Comparative energetics of glucose and xylose metabolism in recombinant Zymomonas mobilis.

Recombinant Zymomonas mobilis CP4:pZB5 was grown with pH control in batch and continuous modes with either glucose or xylose as the sole carbon and energy source. In batch cultures in which the ratio of the final cell mass concentration to the amount of sugar in the medium was constant (i.e., under conditions that promote "coupled growth"), maximum specific rates of glucose and xylose consumption were 8.5 and 2.1 g/(g of cell.h), respectively; maximum specific rates of ethanol production for glucose and xylose were 4.1 and 1.0 g/(g of cell.h), respectively; and average growth yields from glucose and xylose were 0.055 and 0.034 g of dry cell mass (DCM)/g of sugar, respectively. The corresponding value of YATP for glucose and xylose was 9.9 and 5.1 g of DCM/mol of ATP, respectively. YATP for the wild-type culture CP4 with glucose was 10.4 g of DCM/mol of ATP. For single substrate chemostat cultures in which the growth rate was varied as the dilution rate (D), the maximum or "true" growth yield (max Yx/s) was calculated from Pirt plots as the inverse of the slope of the best-fit linear regression for the specific sugar utilization rate as a function of D, and the "maintenance coefficient" (m) was determined as the y-axis intercept. For xylose, values of max Yx/s and m were 0.0417 g of DCM/g of xylose (YATP = 6.25) and 0.04 g of xylose/(g of cell.h), respectively. However, with glucose there was an observed deviation from linearity, and the data in the Pirt plot was best fit with a second-order polynomial in D. At D > 0.1/h, YATP = 8.71 and m = 2.05 g of glu/(g of cell.h) whereas at D < 0.1/h, YATP = 4.9 g of DCM/mol of ATP and m = 0.04 g of glu/(g of cell.h).

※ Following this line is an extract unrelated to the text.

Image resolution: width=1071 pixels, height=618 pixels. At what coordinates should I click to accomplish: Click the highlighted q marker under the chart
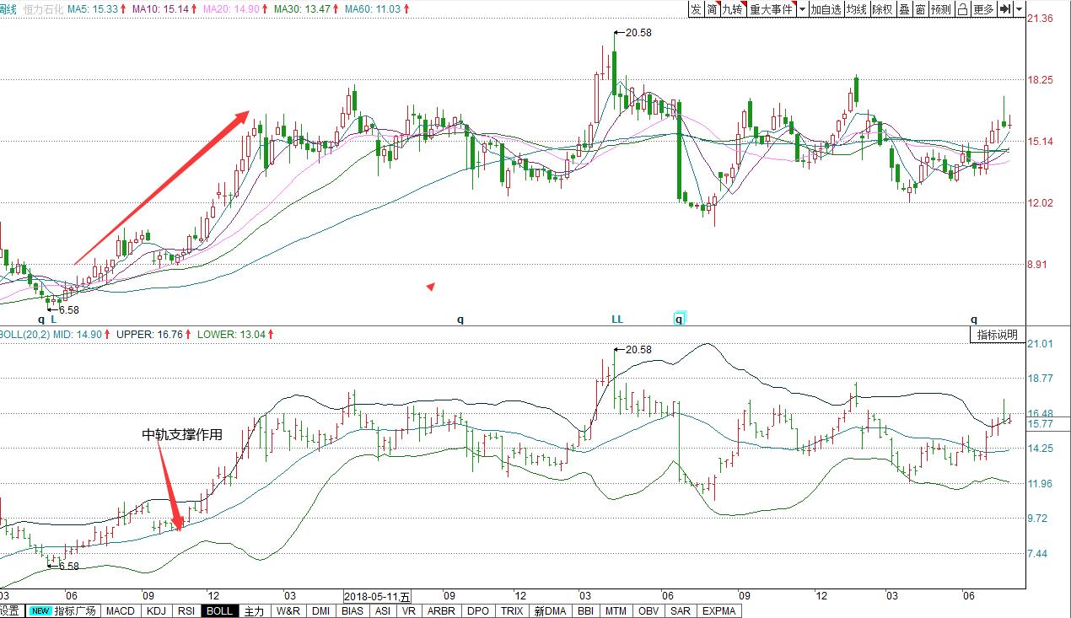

This observation provides evidence to question the validity of the unstructured growth model and the assumption that Pirt's maintenance coefficient is a constant that is independent of the growth rate. Collectively, these observations with individual sugars and the values assigned to various growth and fermentation parameters will be useful in the development of models to predict the behavior of rec Zm in mixed substrate fermentations of the type associated with biomass-to-ethanol processes.